**Task item**
Two lines in the listing below mark the span: one contains "You are a GUI" and one contains "Author (292, 1776)". Reproduce both of them and everything between, exactly.

**Source data**
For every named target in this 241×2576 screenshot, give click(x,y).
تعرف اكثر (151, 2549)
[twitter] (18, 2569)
==
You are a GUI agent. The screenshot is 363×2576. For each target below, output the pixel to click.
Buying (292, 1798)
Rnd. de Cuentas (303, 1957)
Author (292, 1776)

**Answer to the exercise**
You are a GUI agent. The screenshot is 363×2576. For each target below, output the pixel to click.
Buying (292, 1798)
Rnd. de Cuentas (303, 1957)
Author (292, 1776)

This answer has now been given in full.